The Indian central bank on Tuesday kept its short-term lending and borrowing rates unchanged, in line with expectations, balancing its policy action between a comforting, 7.4% economic growth for the second quarter of this fiscal and a creeping inflation.
In its fifth bi-monthly monetary policy review of the current fiscal conducted by Reserve Bank of India Governor Raghuram Rajan here, the repurchase rate at which short-term credit is extended to commercial banks was left unchanged at 6.75%.
Accordingly, the reverse repurchase rate, or the interest paid by the central bank for short-term borrowings, also stood frozen at 5.75%. The statutory liquidity ratio and cash reserve ratio that banks have to keep in liquid assets and government securities also remained intact.

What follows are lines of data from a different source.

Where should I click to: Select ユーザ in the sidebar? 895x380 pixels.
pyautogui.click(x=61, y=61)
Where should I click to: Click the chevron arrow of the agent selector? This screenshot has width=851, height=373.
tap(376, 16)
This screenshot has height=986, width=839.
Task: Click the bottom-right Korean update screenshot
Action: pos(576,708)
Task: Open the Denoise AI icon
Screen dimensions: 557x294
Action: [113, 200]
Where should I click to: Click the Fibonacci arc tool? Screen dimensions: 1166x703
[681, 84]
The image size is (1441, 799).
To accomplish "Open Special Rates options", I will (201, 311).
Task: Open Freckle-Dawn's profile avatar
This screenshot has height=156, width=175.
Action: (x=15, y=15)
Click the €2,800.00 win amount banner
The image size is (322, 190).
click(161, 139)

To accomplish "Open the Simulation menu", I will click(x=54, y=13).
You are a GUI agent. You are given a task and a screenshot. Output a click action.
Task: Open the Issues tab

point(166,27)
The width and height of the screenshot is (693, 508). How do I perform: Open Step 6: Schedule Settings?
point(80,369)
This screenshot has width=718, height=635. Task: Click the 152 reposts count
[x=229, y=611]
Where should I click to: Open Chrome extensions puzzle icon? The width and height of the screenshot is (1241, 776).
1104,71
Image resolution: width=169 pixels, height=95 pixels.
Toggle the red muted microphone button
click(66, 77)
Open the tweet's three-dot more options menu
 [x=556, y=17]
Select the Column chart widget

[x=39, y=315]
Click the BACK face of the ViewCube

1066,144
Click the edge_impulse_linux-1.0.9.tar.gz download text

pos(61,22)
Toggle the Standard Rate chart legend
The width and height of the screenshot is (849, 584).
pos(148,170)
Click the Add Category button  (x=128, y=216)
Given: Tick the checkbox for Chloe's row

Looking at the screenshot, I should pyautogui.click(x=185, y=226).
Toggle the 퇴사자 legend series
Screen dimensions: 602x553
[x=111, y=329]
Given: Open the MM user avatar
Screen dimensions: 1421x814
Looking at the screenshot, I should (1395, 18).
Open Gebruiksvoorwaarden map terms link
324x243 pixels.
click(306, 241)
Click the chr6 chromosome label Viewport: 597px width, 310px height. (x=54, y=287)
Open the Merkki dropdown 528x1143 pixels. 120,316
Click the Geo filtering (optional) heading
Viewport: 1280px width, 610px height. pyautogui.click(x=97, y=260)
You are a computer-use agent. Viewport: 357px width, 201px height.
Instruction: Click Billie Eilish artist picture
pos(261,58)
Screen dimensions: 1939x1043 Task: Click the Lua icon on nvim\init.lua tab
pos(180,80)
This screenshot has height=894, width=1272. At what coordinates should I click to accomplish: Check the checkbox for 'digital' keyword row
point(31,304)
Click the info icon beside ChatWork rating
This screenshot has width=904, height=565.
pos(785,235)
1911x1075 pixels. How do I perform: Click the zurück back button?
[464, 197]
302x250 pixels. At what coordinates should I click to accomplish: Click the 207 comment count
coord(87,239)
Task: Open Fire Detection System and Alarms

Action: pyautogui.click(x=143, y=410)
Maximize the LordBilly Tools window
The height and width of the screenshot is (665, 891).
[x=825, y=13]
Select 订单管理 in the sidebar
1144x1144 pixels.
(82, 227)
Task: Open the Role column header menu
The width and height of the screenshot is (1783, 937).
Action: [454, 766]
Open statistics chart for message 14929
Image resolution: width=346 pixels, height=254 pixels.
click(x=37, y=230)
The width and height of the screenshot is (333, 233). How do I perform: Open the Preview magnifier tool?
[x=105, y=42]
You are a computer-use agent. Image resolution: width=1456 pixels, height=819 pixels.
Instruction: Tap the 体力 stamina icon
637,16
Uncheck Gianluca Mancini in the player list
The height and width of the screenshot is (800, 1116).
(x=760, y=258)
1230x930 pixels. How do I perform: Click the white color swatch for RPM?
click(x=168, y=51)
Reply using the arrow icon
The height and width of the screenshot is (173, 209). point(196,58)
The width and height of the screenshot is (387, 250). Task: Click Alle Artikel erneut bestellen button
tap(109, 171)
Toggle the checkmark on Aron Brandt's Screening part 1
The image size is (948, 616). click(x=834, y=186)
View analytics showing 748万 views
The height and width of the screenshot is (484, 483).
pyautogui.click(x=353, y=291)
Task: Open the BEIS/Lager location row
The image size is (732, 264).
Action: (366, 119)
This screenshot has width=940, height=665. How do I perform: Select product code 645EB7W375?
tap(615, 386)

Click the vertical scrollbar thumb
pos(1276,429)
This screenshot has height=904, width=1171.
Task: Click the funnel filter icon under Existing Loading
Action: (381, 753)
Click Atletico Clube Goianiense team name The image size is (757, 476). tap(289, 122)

The Reserve Bank of India also kept its overall growth projection for 2015-16 at 7.4% and said the inflation target of 6% in January next year as set out in the previous policy update also was within reach, albeit with a slight downside risk.
Soon after the monetary policy update, the sensitive index (Sensex) of the Bomay Stock Exchange and the Nifty of the National Stock Exchange (NSE) took a slight dip, but stabilised thereafter, as investors felt the pronouncements were on expected lines.
Rajan, who expressed concern over farm growth and retail inflation, remained neutral on services sector and saw some ray of hope with a pick up in factory output growth, said: "We're seeing an economy that is well and truly in recovery, but with areas of concern."
The governor also sought once again to nudge the commercial banks to cut interest rates.
He said since January, when the RBI started cutting its lending rates and easing its monetary policy stance, less than half of the cumulative policy repo rate reduction of 125 basis points has been passed on by commercial banks.
"The median base lending rate has declined only by 60 basis points," Rajan said. "The government is examining linking small savings interest rates to market interest rates. These moves should further help transmission of policy rates into lending rates," he added.
At the same time, Rajan alluded that there was no plan to tighten the policy stance.
"We're still accommodative and that is clear. We're also vigilant," Rajan told a press conference soon after unveiling the policy update when asked if there was a change of stance in the RBI's outlook.
"The Reserve Bank will use the space for further accommodation, when available, while keeping the economy anchored to the projected disinflation path that should take inflation down to 5 per cent by March 2017."